**Working data:**

───

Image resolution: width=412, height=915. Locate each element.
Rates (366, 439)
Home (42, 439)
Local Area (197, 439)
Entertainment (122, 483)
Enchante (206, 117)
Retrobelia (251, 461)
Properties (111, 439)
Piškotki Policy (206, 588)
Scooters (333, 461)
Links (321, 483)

───

**Exercise goal:**
Extract, exactly, the lines above that begin at the line containing "Entertainment (122, 483)" and end at the final line of the records; add no other text.

**Output for this task:**
Entertainment (122, 483)
Enchante (206, 117)
Retrobelia (251, 461)
Properties (111, 439)
Piškotki Policy (206, 588)
Scooters (333, 461)
Links (321, 483)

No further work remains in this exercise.